Try as I may to avoid sounding like a self-important or therapy musician, this isn’t an essay about noise—I was just in my studio with new mallets I got on sale. I’m trying to describe the desire to find secondary use out of specialized instruments and my unavoidable fascination with it.
The industrial designer Naoto Fukasawa has a great talk/essay about secondary design (I don’t remember if that’s the phrase he uses but pretend for the moment that it is). In Tokyo, for example, one finds rounded bumpy yellow tiles made of hard rubber, indicating pathways on the sidewalk and subway corridors of the city, to aid the blind and other disabled folks who need bright haptic color signifiers to find their way as pedestrians. They serve as cues for walking sticks, wheelchairs and those with low vision. That is the primary function of the tiles. However, in the age of smart phones and other urbanities, Fukasawa argues, one finds many non-disabled people rely on the bumps to give them guidance while they have their faces buried in their devices. They rely on the bumps and the peripheral vision of yellow color paths to guide them in a straight line. They even serve as entertainment. People will walk on the yellow tiles because they feel good on your feet. Fukasawa also noticed much more sporadic and temporary secondary uses. The yellow tiles also serve as temporary umbrella stands. Wet umbrella tips would otherwise slip when propped on wet concrete, but while waiting for a walk signal or the next train, you might lean the umbrella tip on a rubber tile for assurance.

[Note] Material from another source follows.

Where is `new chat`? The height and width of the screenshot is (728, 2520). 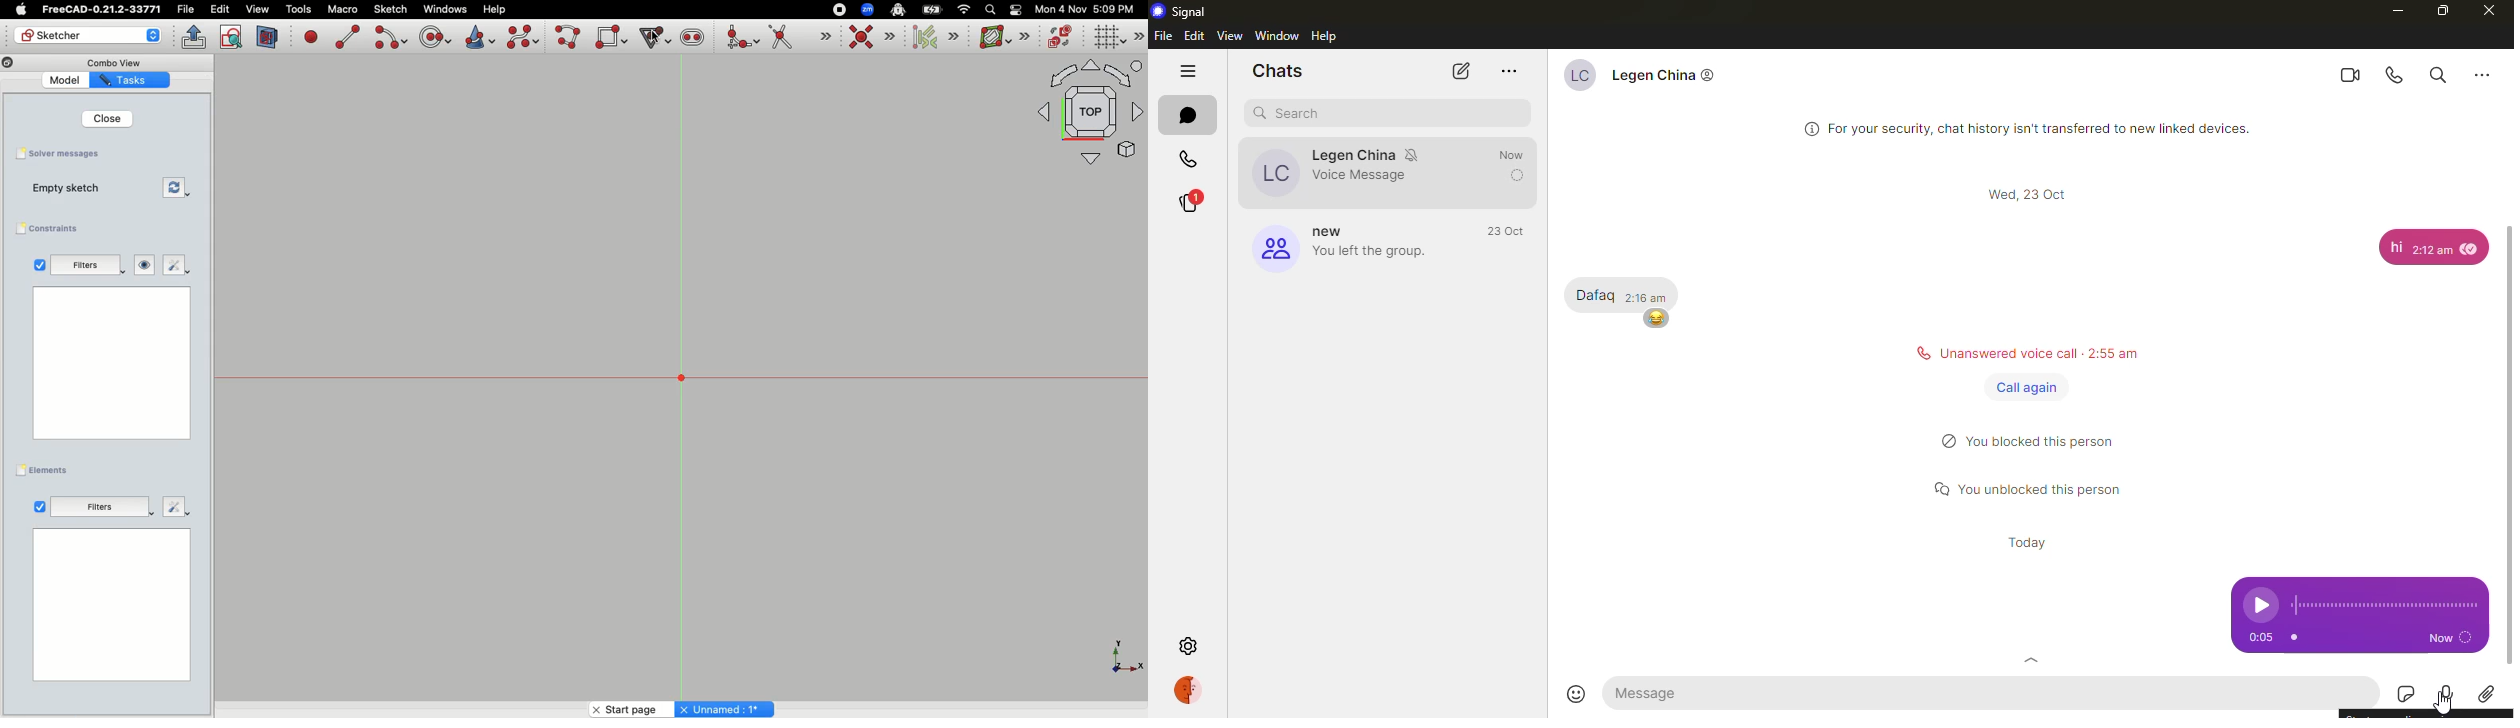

Secondary design includes the use of plastic grocery bags as trash bags, and large plastic bottles repurposed as planters. In my house, I have a collection of small chairs discarded from elementary schools, which serve the perfect height as step stool. I only occasionally use it to sit.
If I hit my cymbal for two hours looking for a voice, it’s not because I don’t recognize the sound it makes as a crashing metal but that for now, I wanted to hear a voice inside it.
There’s a fantastic book about the history of karaoke called Don’t Stop Believin’ by Brian Raftery, I highly recommend for anyone who loves to karaoke. In it, one learns that karaoke, like DJs, initially served as a sort of replacement function for bars and clubs that couldn’t afford or accommodate bands for entertainment. Someone realized that their bar patrons could provide their own entertainment, and actually pay the jukebox for the privilege of doing so instead of making the owner hire actual musicians. To me, that’s another secondary design; not of the coin operated jukebox that would play MIDI versions of popular band recordings (karaoke is a portmanteau of “vacant orchestra”), but of the entertainer. Given the ability to provide one’s own entertainment, doesn’t the song become a part of you? Isn’t this a kind of self-discovery? And if it isn’t beautiful, could it at least be functional? Is the secondary design of art, personal entertainment?
I have believed I am an instrument. I would not mind finding out now that I have a secondary design. I want you to find the sound within the sound of me and I want you to know that with me, your umbrella is going nowhere.